2017 United Methodist Men’s Retreat
Measured by any standard our January, 2017 retreat was an outstanding success! 13 of us met at Vista and formed a car pool to St David, a small farm and ranch town between Benson and Tombstone. 4 vehicles and …..wait we forgot Marvin Rupe (literally) make that 5 vehicles. So, 5 vehicles with 13 participants, drove to the Benedictine Monastery south of St. David. It is a 40 year old Monastery with a Prior (guy in charge) 2 Priests and many Oblates and other volunteers. The 140 acre property does require tending and such “tending” makes up a good portion of Monastery life.
It isn’t all about work, there is a lot of time reserved for prayer. Follow this closely, work and prayer. Then accept most of this is done in silence on simple food fare. Well not to simple, the clam chowder and rolls were excellent and the salad bar was very good. Very likely they pulled out the stops as we were guests and guests, according to the Rule of St Benedict are afforded much courtesy and consideration. Guests eat first, staff eats what’s left……that’s the rule. Oh, an oblate is a person, man or woman who resolves to live according to the Benedictine Rule as they are able. Some oblates “live in” at the monastery for a period of time each year, living much as the vowed religious members of the order live. Some oblates live mostly in the world and visit the monastery occasionally.
We enjoyed the portion of the rule wherein we were favored (imagine that). Reciting all 150 psalms every week was a little less charming at least to most of us. But this they do and have done for 15 centuries, Benedict wrote the Rule in the 5th century AD. Hey man, this is the real deal! As originally proposed by St. Benedict, the entire Psalms were to be recited every day! This will certainly keep your mind occupied and free you from sinful temptations. Yet it doesn’t leave a lot of time for the other daily occupation – work. This business of finding God by shutting off the world of temptation and distraction requires a lot of shutting, it seems to me. Well, if it works and you find yourself in heaven one day who’s to say it wasn’t worth it?
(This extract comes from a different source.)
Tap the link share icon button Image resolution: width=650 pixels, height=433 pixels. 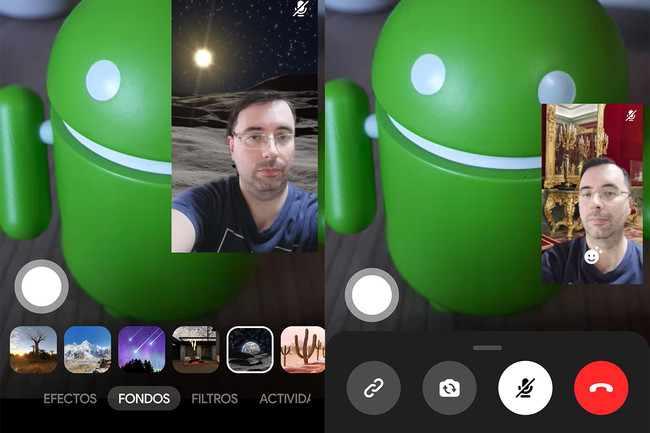(x=374, y=388)
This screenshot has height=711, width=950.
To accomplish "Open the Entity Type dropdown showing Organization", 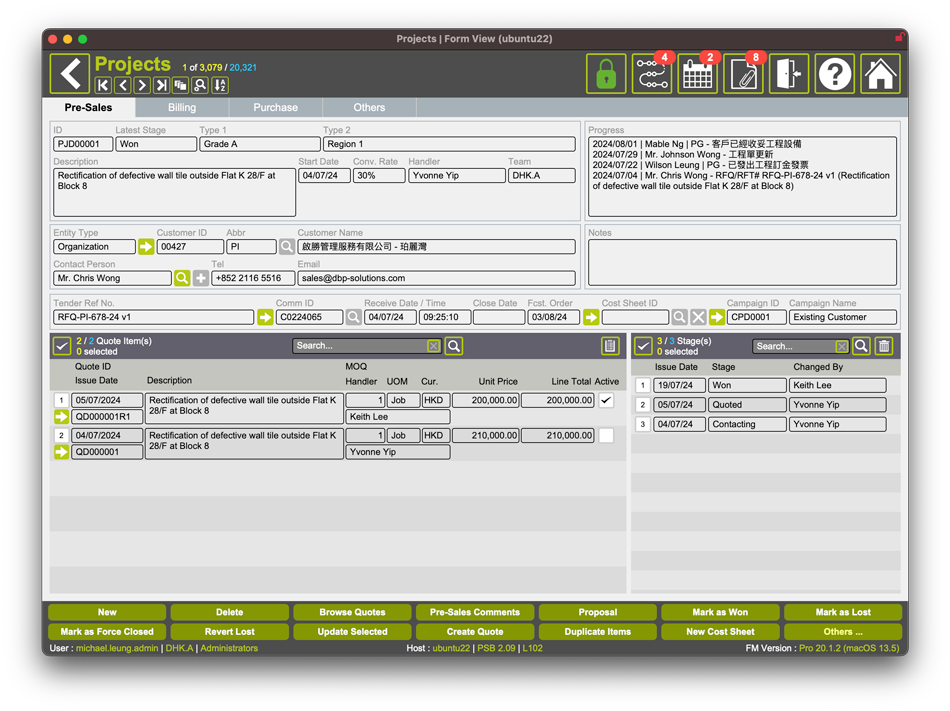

This was a new and different experience for all of us and we enjoyed it very much. We ate two meals there and the rule of silence was officially relaxed so we could talk to one another. This was an actual verbal announcement, made by the Prior as we sat to take supper. After supper we walked backed to our dorms and these were much more than adequate, well above spartan. We had set up a campfire ring (pre approved and a first). We were asked to keep the fire in a container of some sort. Thanks to Bob Sherman we had a metal bar b que ring with screen. About 3 feet diameter it served well and our fire was a joyful affair in safety. We brought a fire extinguisher and shovel, neither was needed.
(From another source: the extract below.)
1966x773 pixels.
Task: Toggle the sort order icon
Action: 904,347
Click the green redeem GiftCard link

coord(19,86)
There is no group camping activity equal to a nice fire. A campfire is warm, engaging, relaxing and a great conversation stimulus. We sat around the fire (drawing closer as the thermometer fell to the low 30s (it was 28F during the late night). All of us bailed at about 1100PM. With a fire, a group does not need a detailed agenda of activities. At least we didn’t. We brought chairs and were prepared for the chill, it was a great outing. This was an activity well worth repeating, at that location and for the same purpose. Purpose? A bonding and sharing session for the guys who contribute to UMM, landscaping, some maintenance, rummage and generally helping around Vista.
Hey that’s work. And now and then we same guys pray. Wow, work and prayer. Is it possible we are similar to the Benedictine’s at least with our intentions? We go to church, we work, we pray we contribute and we sort of watch over each other. Maybe the official Rule isn’t so far fetched nor far from our lives? We at Vista do kind of the same things as the Monastery though admittedly to a lesser degree. It is so, frankly and we have the same goal, to find God through Jesus Christ within each other. The difference is at the Monastery the work – prayer day is all 24 hours and the daily regime more exacting and don’t forget the silence.
Our experience was rewarding. After breakfast on Saturday, kind of severe although filling, we were treated to a 45 minute presentation on the Benedictine way of doing things and style of life. It was honest and forthright. Trust this, they have their problems brought about by property ownership and power. 1500 years is an awfully long time. Very few organizations have lasted that long. In that time, a continuously functioning, record keeping organization learns a few things about human propensities and frailties. Being a member of a religious community in itself can not stop you as a sinner. It can however, give a person other meaningful directions in which to focus and through applied daily organization, regimentation and a measure of self denial, avoid such improprieties. A worthwhile state of affairs, it would seem.
We thank you, St Benedict for your Rule, your Monasteries and guidance, even for a day. I think all the participants (ourselves) really enjoyed attending and mentally giving themselves to this overnight retreat.
Our spiritual rewards were worth every little sacrifice to get there and the small cost of boarding. We take away a fresh perspective on the most mystical of all human experience, living ones life!